Posterior Pituitary produces:
- Antidiuretic hormone or vasopressin
The pituitary gland is composed almost entirely of cells which make hormones. Thus, a benign tumour of this gland- an adenoma- will often make the same hormone as its cell of origin, but the production of the hormone will not be under the control of the hypothalamus and will usually be produced in excess. Thus, very small tumours in the pituitary, only a few millimeters in diameter, can have extensive effects on the rest of the body. Pituitary adenomas arise predominantly in the anterior pituitary which constitutes about 80% of the pituitary volume. Before the development of immunohistochemistry, the cells in the pituitary were labeled according to their staining properties with various dyes, but this produced confusing names that were not obviously linked to their function (e.g. chromophobe adenoma). These terms may appear in some literature but it is better to refer to the cells by their products (e.g. growth hormones). The effects of pituitary adenomas will be specific to the hormones which they produce.
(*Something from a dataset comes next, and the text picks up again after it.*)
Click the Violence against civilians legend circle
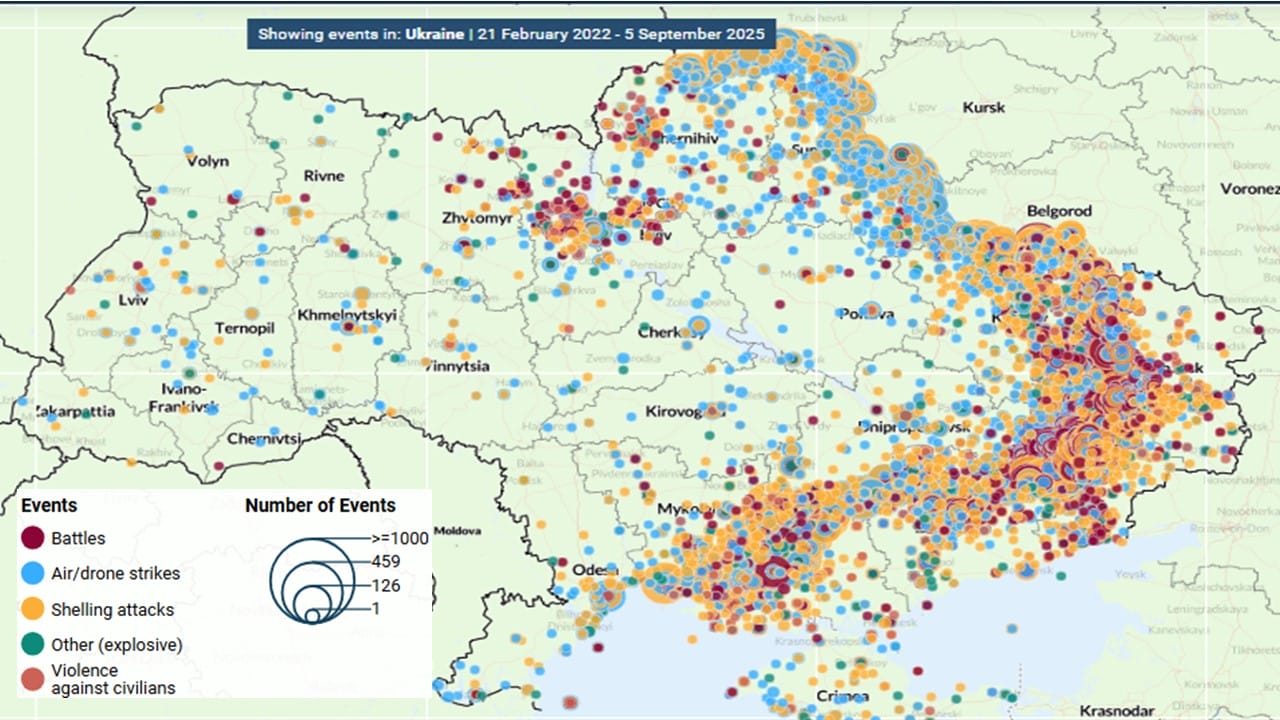 click(33, 679)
- Adenomas of growth hormone (GH) producing cells:
- Pituitary gigantism if occurring before puberty when the epiphyseal plates are still open and long bones can grow.
- Acromegaly if after puberty, with disproportionate growth of the bones in the jaw, hands and feet.
- Adenomas of adrenocorticotrophic hormone(ACTH) producing cells
- Cushing’s Syndrome
- Adenomas of prolactin producing cells
- Galactorrhea, amenorrhea, loss of libido, infertility.
- Adenomas of thyroid stimulating hormone (TSH) producing cells
- A rare (1%) cause of hyperthyroidism.
Adenomas of the other hormone producing cells such as follicle stimulating hormone and leutinizing hormone producing cells in the anterior pituitary can occur, but they are much less common than those listed above. Sometimes pituitary adenomas do not produce hormones but they expand within the confined space of the sella turcica and cause pressure atrophy of the remaining pituitary with resultant deficiencies of all the pituitary hormones. This leads to end endocrine organ deficiencies such as hypothyroidism, hypoadrenalism, etc. Since the pituitary gland is confined in the pituitary fossa, with the only space available for expansion being superior to this, then structures above it may be compressed by pituitary adenomas. The optic chiasma lies immediately above the pituitary fossa, so a pituitary adenoma may cause pressure atrophy on this with a resultant defect in the lateral fields of vision- a bitemporal hemianopia.